### The task
Leave out every line before the one that contains "Task: Switch to the Add-ons Manager tab". Please restate that line and the rest of the data word for word, through the end.

### Dataset content
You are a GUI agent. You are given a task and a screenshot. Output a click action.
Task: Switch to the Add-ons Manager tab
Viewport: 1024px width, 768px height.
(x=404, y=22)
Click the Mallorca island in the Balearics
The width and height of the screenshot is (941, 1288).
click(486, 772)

### Answer to this exercise
Task: Switch to the Add-ons Manager tab
Viewport: 1024px width, 768px height.
(x=404, y=22)
Click the Mallorca island in the Balearics
The width and height of the screenshot is (941, 1288).
click(486, 772)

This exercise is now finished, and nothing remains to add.